総工費の膨らみから大批判を浴びた末に、白紙撤回となった新国立競技場の建設案。現在“出直しコンペ”が行われているが、「前回勝者のザハ・ハディド氏が辞退したことで、国内二大建築家による事実上の一騎討ちになる見込みだ」(設計事務所関係者)という。
そのうちの1人が、隈研吾氏である(もう1人は伊東豊雄氏)。ここでは、隈氏のデザインの特徴について見てみよう。
隈氏はスコットランドに建築される予定の美術館「ヴィクトリア&アルバート博物館」の新館のコンペにも勝利した。地元産のやわらかな質感をもつ木材で覆われるという。
隈氏にはさまざまな意匠の作品があるが、比較的規模が大きく、また素材の質感を生かしながらそれを複雑に構築して、見たこともなかった外観に仕上げる近年の作品の傾向から、新国立競技場のデザイン案を予想するのに一番よい手掛りになる。
1954年生まれの隈氏は、東京大学工学部建築学科の出身で同大学院修士課程を修了。

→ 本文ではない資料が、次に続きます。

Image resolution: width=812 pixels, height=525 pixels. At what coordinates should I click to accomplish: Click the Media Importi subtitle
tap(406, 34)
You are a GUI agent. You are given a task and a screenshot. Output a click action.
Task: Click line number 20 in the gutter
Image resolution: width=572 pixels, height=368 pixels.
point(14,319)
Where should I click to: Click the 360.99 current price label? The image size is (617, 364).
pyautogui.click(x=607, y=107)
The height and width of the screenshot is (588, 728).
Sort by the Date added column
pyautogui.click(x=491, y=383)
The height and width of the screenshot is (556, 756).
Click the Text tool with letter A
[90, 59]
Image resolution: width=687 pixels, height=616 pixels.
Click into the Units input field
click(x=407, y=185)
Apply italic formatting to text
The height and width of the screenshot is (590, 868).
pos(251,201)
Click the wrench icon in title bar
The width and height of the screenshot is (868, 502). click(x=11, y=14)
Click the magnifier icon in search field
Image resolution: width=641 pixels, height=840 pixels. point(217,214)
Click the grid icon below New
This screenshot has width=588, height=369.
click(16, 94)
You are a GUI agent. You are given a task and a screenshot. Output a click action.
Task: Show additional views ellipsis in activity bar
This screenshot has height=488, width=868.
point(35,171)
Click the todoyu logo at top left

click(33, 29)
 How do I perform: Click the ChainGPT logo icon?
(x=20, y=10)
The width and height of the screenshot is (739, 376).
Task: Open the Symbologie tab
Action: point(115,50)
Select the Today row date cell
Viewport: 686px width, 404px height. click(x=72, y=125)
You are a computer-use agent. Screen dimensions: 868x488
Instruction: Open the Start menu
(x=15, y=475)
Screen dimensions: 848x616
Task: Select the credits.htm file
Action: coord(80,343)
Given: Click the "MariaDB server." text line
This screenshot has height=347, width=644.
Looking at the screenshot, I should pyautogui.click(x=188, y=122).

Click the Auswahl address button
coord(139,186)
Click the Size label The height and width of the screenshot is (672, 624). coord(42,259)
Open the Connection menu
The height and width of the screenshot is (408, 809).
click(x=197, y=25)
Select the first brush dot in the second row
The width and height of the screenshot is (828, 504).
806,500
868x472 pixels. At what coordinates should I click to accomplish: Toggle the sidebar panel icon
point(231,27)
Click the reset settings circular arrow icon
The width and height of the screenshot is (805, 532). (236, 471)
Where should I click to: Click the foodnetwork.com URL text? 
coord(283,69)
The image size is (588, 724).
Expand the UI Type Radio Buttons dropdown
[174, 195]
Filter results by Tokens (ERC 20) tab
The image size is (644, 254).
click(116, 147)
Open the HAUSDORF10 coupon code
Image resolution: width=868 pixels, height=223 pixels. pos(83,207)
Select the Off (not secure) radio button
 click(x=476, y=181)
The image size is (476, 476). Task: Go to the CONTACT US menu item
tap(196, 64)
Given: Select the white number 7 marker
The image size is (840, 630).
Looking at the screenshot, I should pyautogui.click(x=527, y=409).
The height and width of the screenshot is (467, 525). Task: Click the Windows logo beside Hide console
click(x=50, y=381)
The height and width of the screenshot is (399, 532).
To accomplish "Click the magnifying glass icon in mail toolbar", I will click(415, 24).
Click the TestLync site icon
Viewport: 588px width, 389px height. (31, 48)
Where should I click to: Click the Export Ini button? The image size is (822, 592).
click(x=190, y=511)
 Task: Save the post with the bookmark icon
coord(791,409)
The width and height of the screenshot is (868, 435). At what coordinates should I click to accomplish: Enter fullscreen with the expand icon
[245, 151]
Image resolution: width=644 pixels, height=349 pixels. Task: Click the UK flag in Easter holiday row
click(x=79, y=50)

その後コロンビア大学で研究員として学び、1987年独立、現在は東大で教授も務める。今年9月22日にはフランス・パリの新駅のコンペを制するなど、国際的な評価も高まっている。
しかし、隈氏の過去の作品には競技場タイプの建築物がない。その懸念について、建築エコノミストの森山高至氏が説明する。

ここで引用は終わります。